TASK DETAILS |
Could you transcribe the records below exactly, leaving out every picture?

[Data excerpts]
---
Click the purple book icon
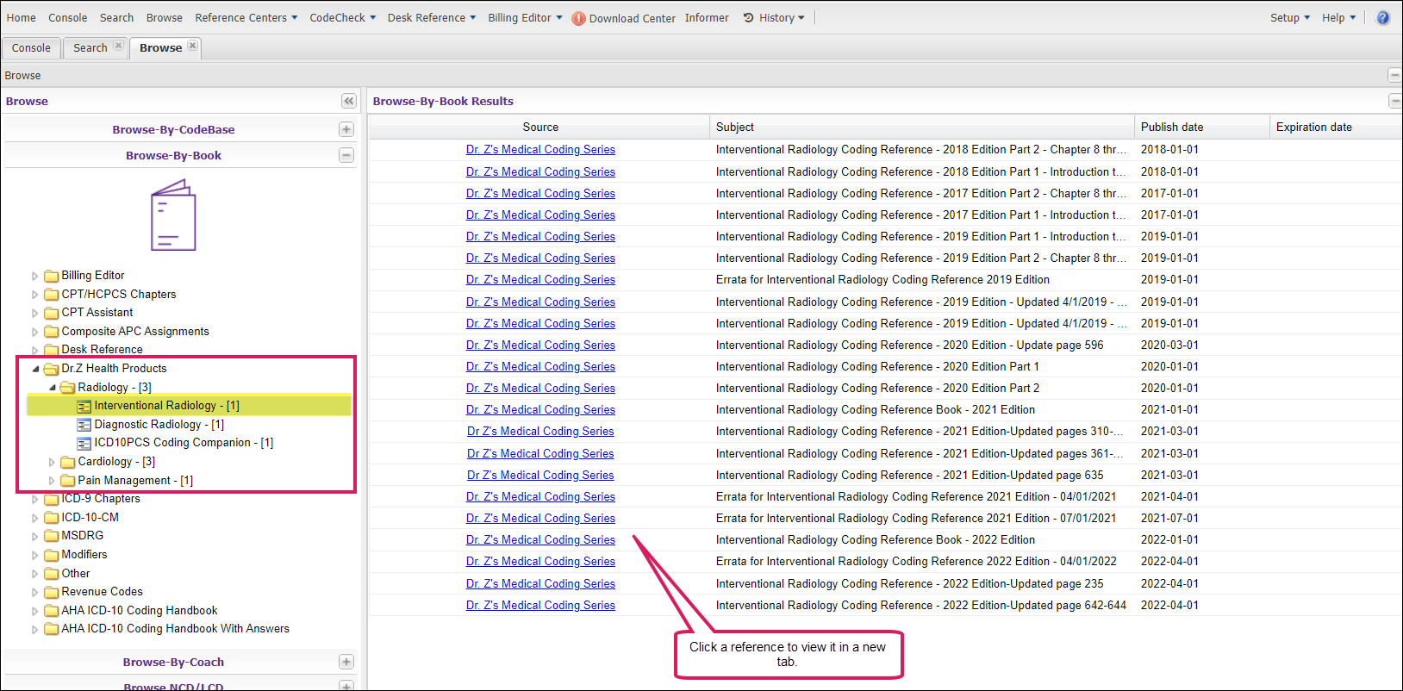click(173, 215)
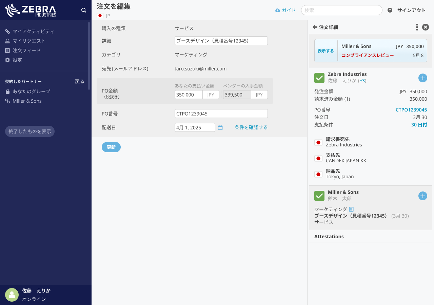Click the 条件を確認する link
This screenshot has height=305, width=434.
(x=251, y=127)
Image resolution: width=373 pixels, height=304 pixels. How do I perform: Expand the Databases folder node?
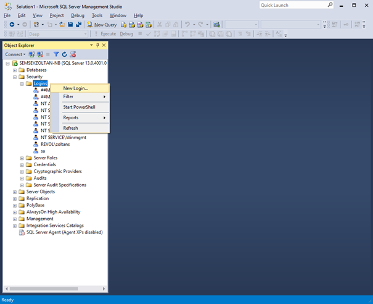[x=15, y=70]
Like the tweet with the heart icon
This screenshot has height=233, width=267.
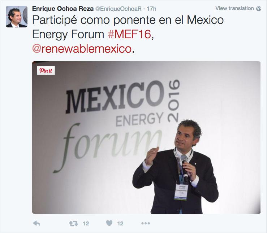[109, 223]
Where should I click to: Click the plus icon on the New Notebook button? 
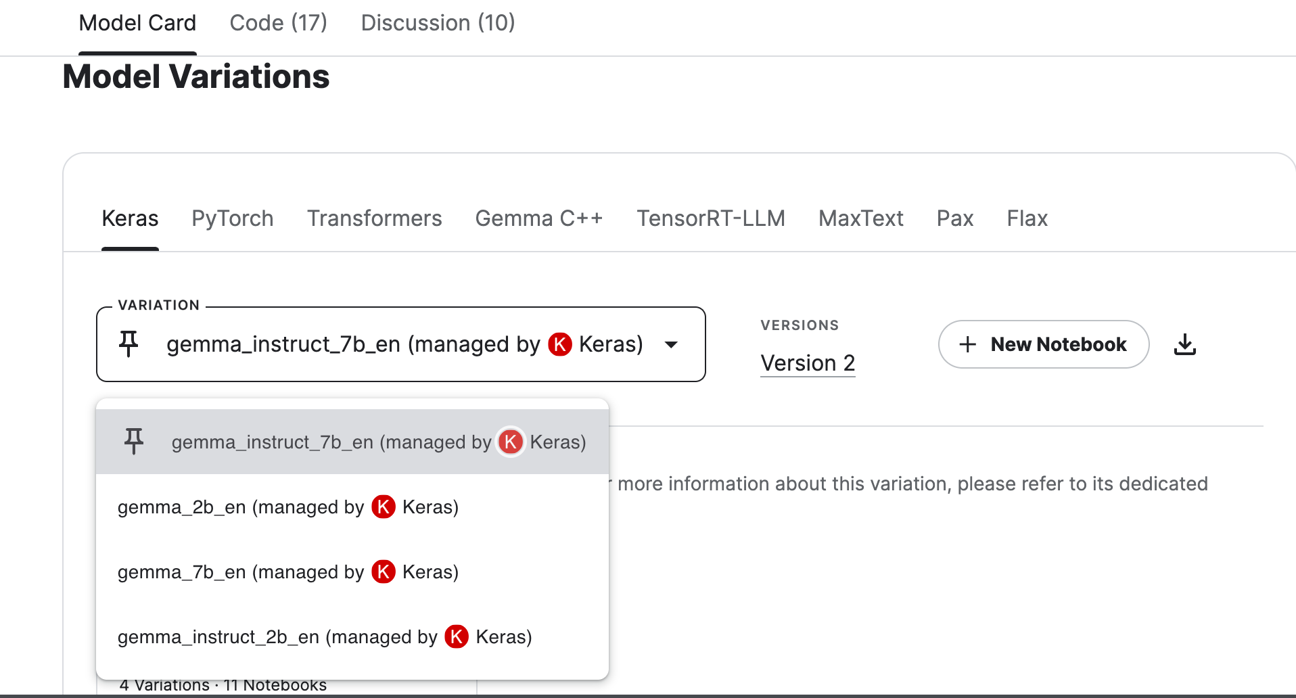coord(968,344)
---
RESULT OF THIS EXERCISE |
Click the purple book icon
click(173, 215)
Click the 条件を確認する link
This screenshot has height=305, width=434.
(x=251, y=127)
Image resolution: width=373 pixels, height=304 pixels. How do I perform: Expand the Databases folder node?
[x=15, y=70]
Like the tweet with the heart icon
This screenshot has height=233, width=267.
[109, 223]
Where should I click to: Click the plus icon on the New Notebook button? 
coord(968,344)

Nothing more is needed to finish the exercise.